Kendall
Deuxième sonnerie depuis huit heures du matin. La première visite ayant été effectuée par nul autre que ma sœur la plus hyperactive, j’ose espérer naïvement que la dépressive vient à présent calmer le jeu. Mes amis trouvent souvent mes propos cruels envers Tess et Lyra. Seulement, ils n’ont pas la malédiction – et à la fois bénédiction - d’être leur frère. Je les aime, certes, mais bon sang leur éternelle querelle me tape vraiment sur le système.
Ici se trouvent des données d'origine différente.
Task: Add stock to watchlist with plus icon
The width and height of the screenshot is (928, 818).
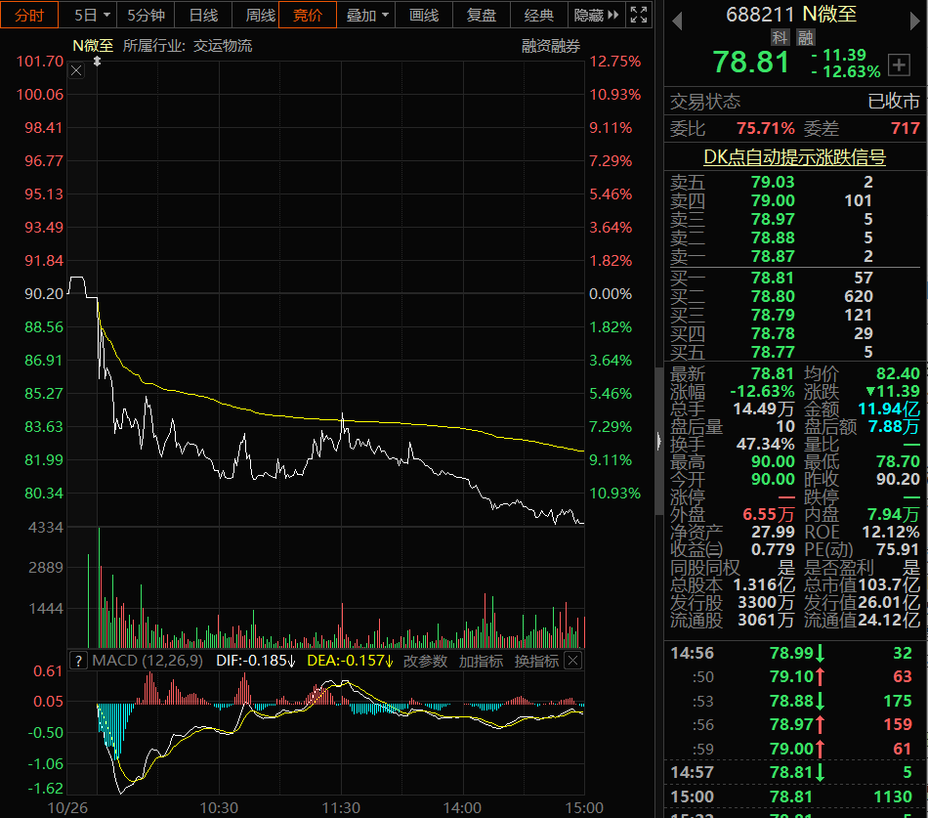Action: coord(899,65)
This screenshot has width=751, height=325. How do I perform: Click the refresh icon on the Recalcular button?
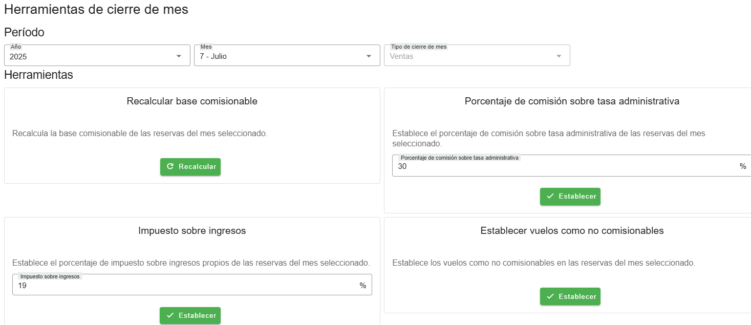pos(170,167)
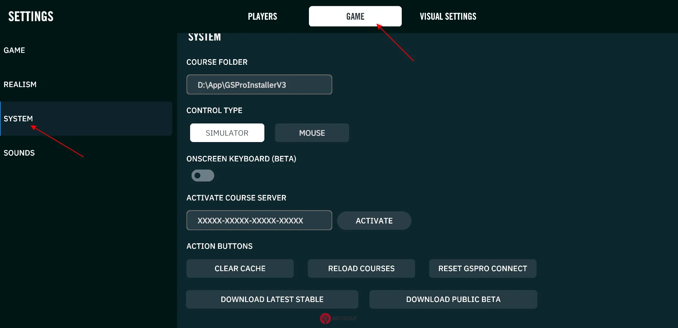678x328 pixels.
Task: Open the Game tab in the top bar
Action: coord(355,16)
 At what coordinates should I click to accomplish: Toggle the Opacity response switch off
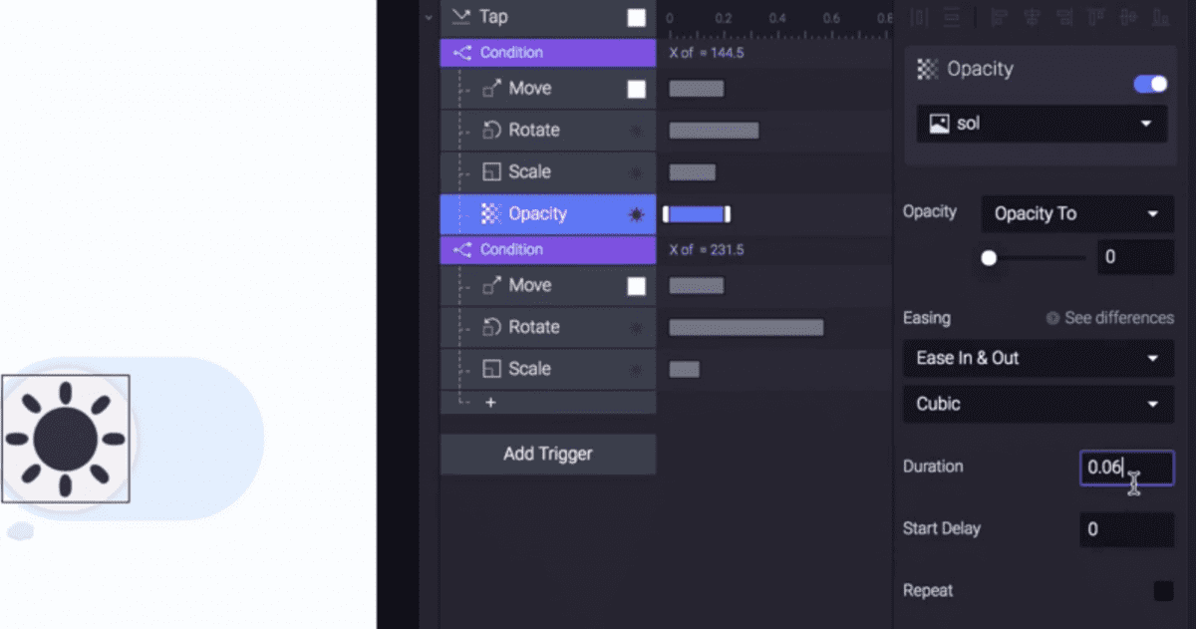pos(1150,84)
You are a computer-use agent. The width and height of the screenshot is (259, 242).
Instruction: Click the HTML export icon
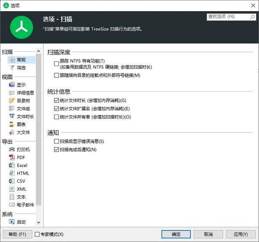point(12,173)
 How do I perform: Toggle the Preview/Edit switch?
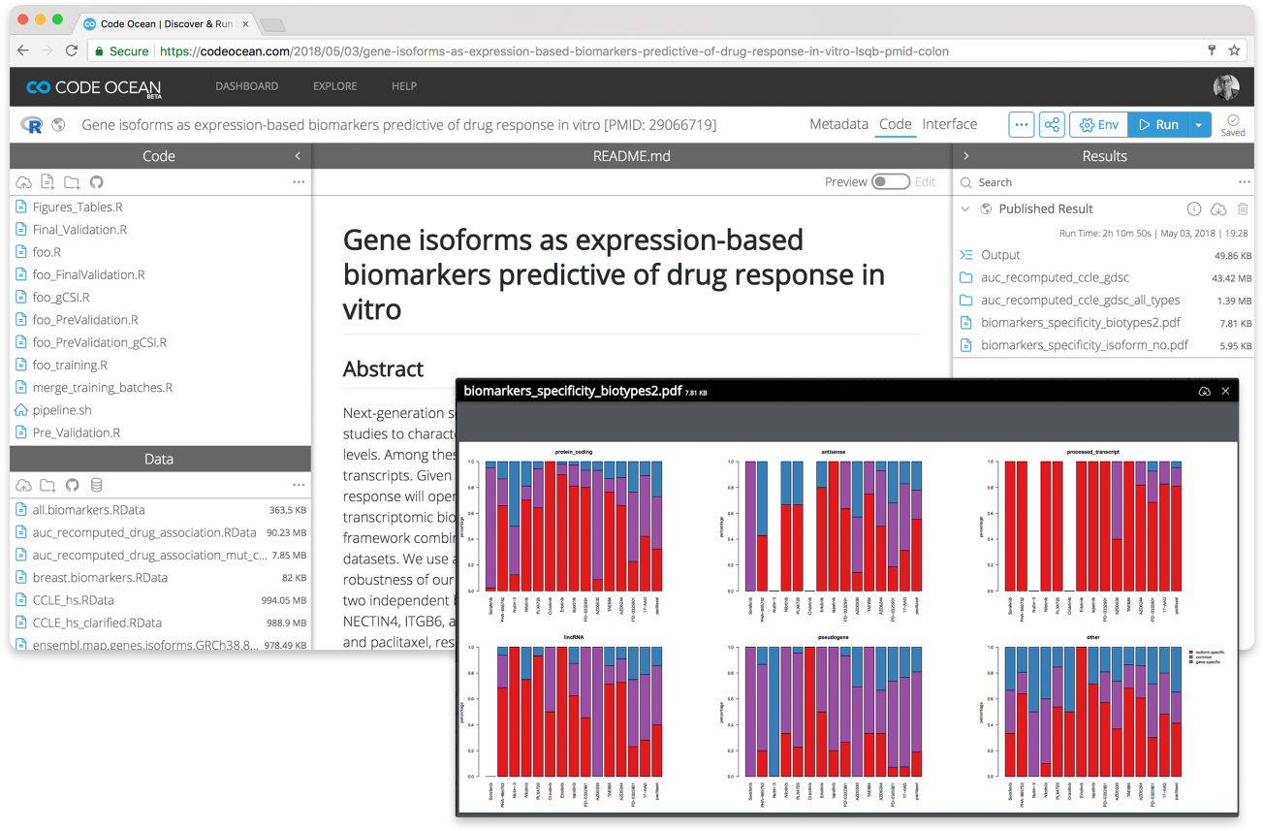point(890,182)
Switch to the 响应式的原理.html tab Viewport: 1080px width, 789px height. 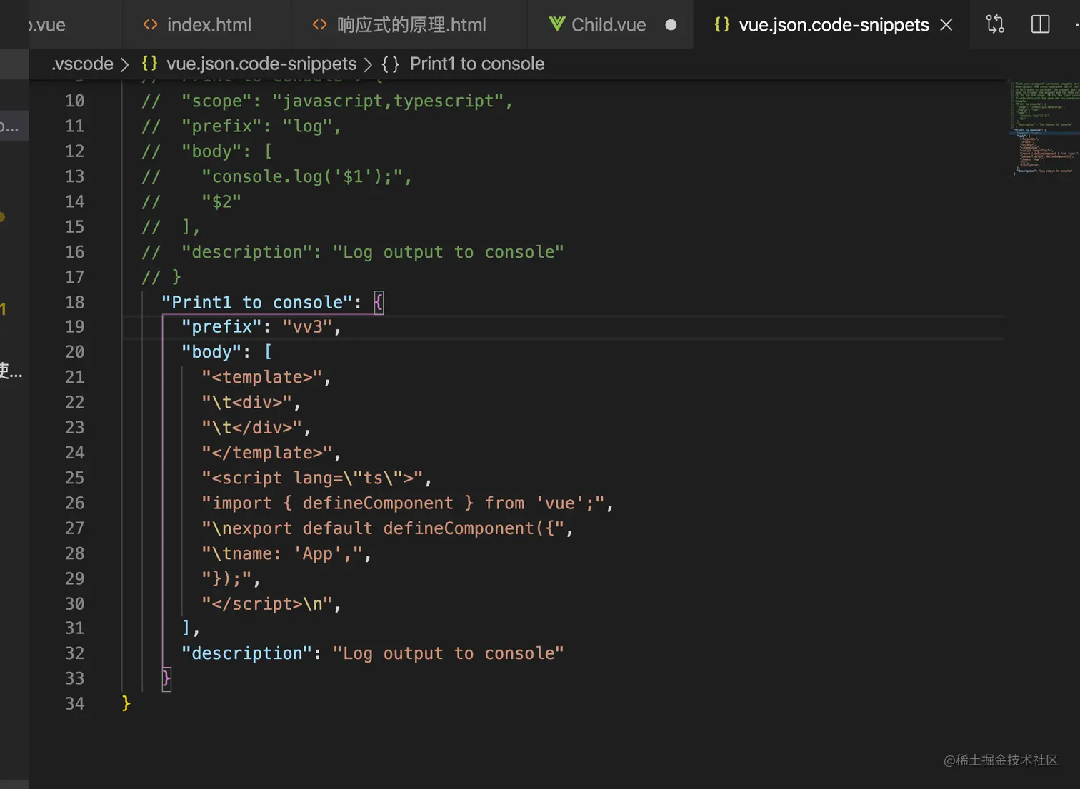(411, 25)
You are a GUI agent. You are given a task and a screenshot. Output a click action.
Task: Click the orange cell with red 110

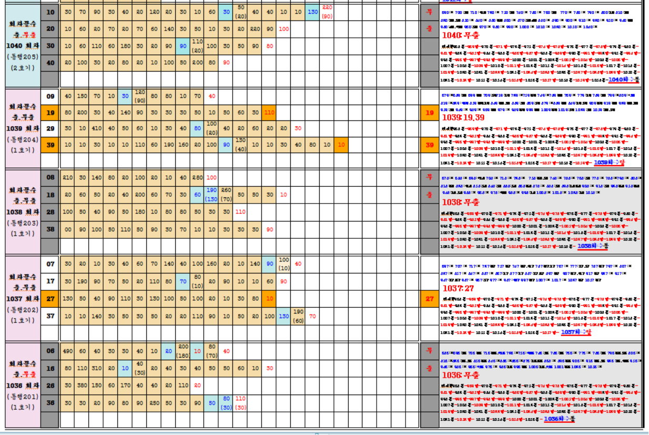(269, 113)
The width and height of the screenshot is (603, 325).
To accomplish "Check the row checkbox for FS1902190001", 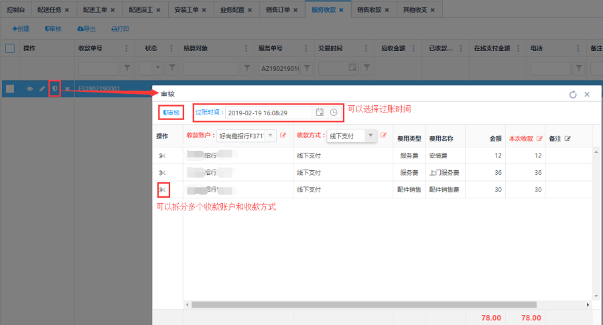I will [x=10, y=88].
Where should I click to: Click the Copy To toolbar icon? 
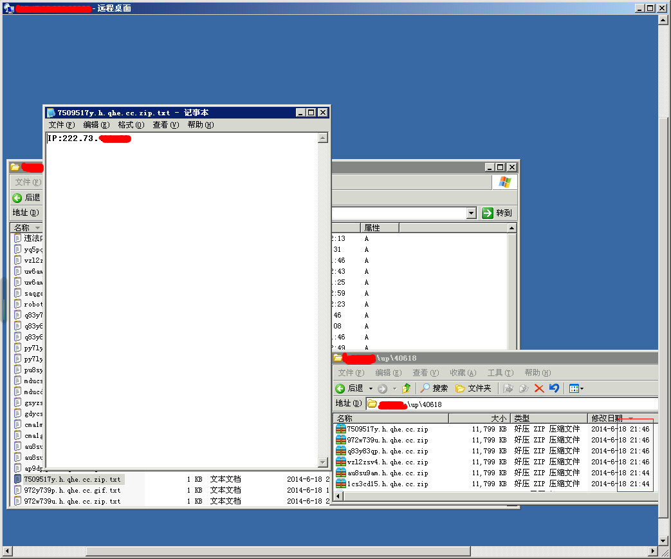point(524,388)
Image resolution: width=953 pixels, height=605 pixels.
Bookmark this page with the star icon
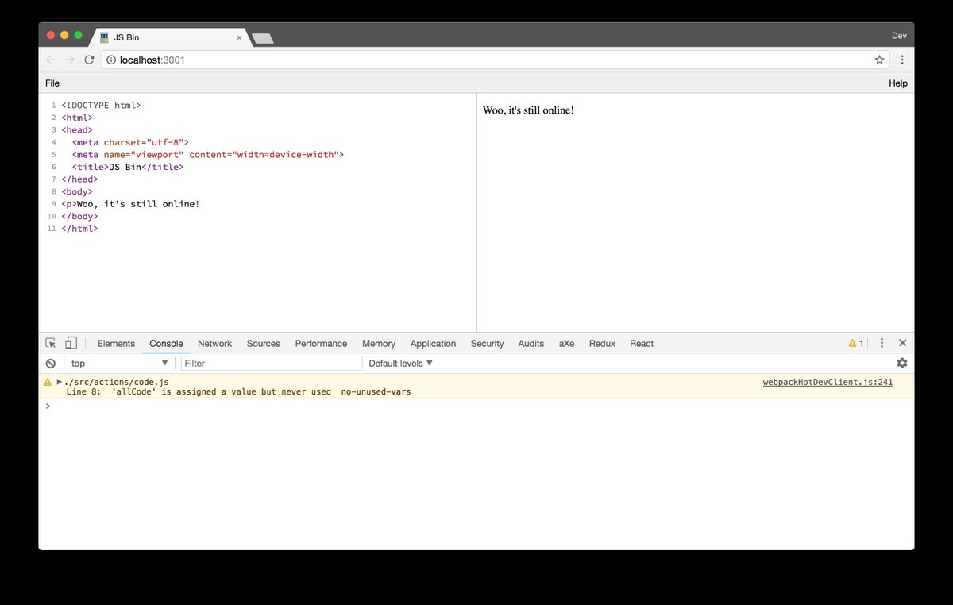[879, 60]
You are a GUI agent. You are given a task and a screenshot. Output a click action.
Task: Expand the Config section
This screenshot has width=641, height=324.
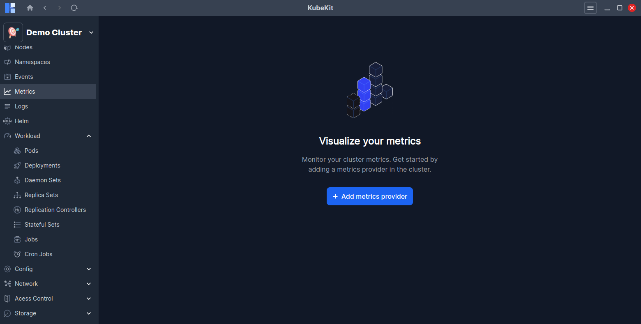pyautogui.click(x=89, y=269)
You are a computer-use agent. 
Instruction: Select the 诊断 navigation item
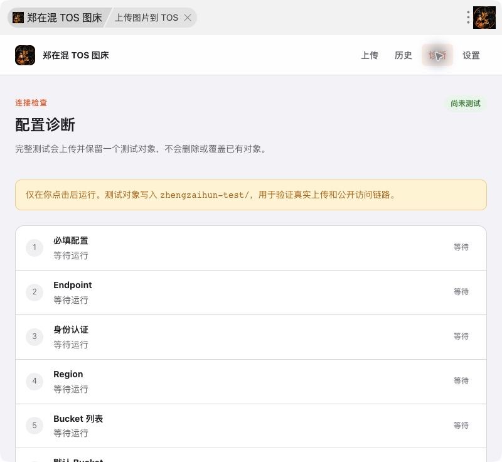(x=437, y=55)
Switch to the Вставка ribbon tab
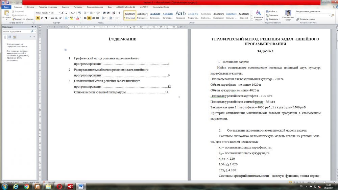This screenshot has width=338, height=190. click(30, 7)
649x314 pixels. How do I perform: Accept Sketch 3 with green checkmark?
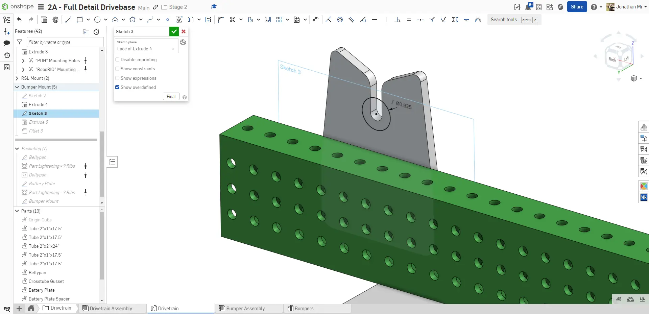click(174, 31)
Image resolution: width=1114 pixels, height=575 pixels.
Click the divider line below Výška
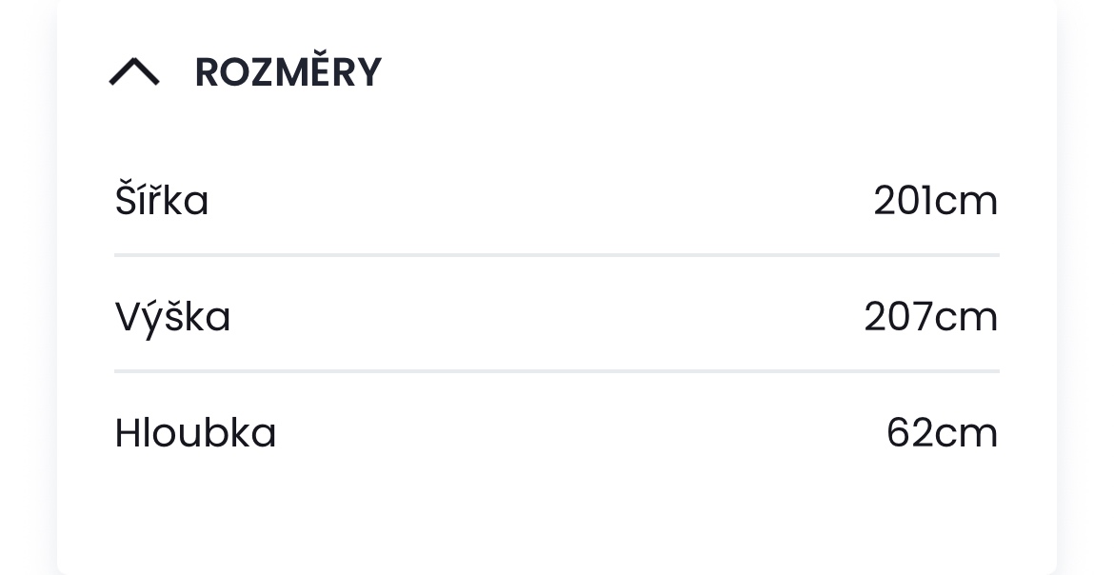coord(557,370)
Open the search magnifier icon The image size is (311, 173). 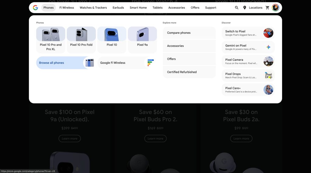click(x=237, y=8)
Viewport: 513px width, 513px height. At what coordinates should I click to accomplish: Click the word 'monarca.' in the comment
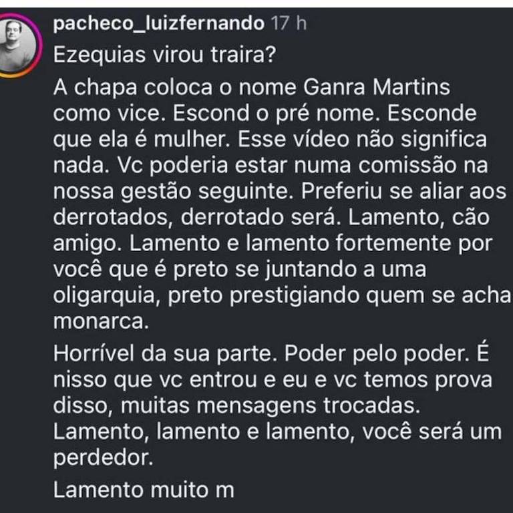click(x=101, y=321)
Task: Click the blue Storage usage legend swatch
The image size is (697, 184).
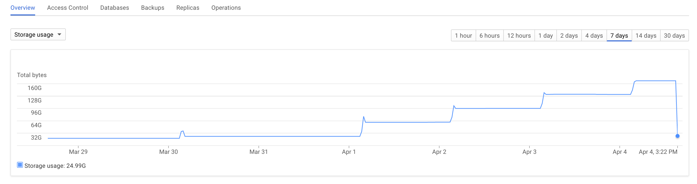Action: [20, 165]
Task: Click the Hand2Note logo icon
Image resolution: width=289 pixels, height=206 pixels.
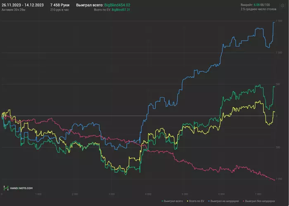Action: coord(7,188)
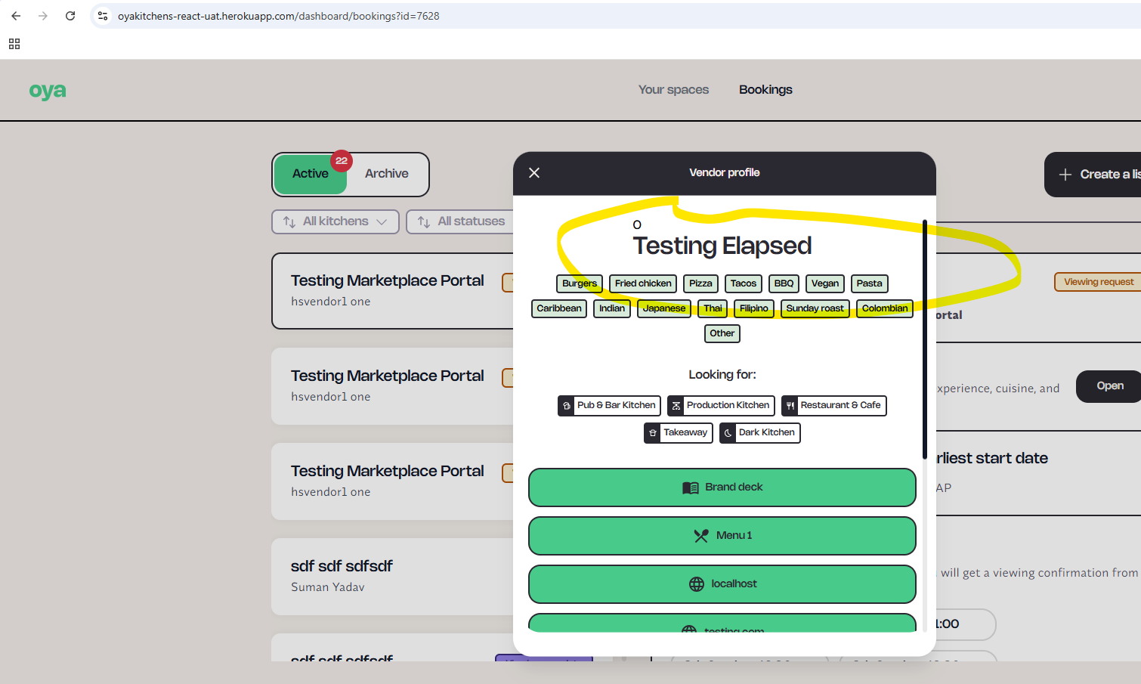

Bien sûr, ce n’est même pas la peine de leur demander de me laisser en dehors de tout cela ; pour ce faire, encore faudrait-il connaître l’histoire entière.
Moi-même, je ne la connais pas. Lyra ne nous a pas fait l’honneur de nous la raconter.
Et je n’arrive pas à lui en vouloir, étrangement. Parce que pour devenir aussi renfermée, elle avait du vivre quelque chose de perturbant. Sans doute plus que ce que Tess ou moi nous imaginons.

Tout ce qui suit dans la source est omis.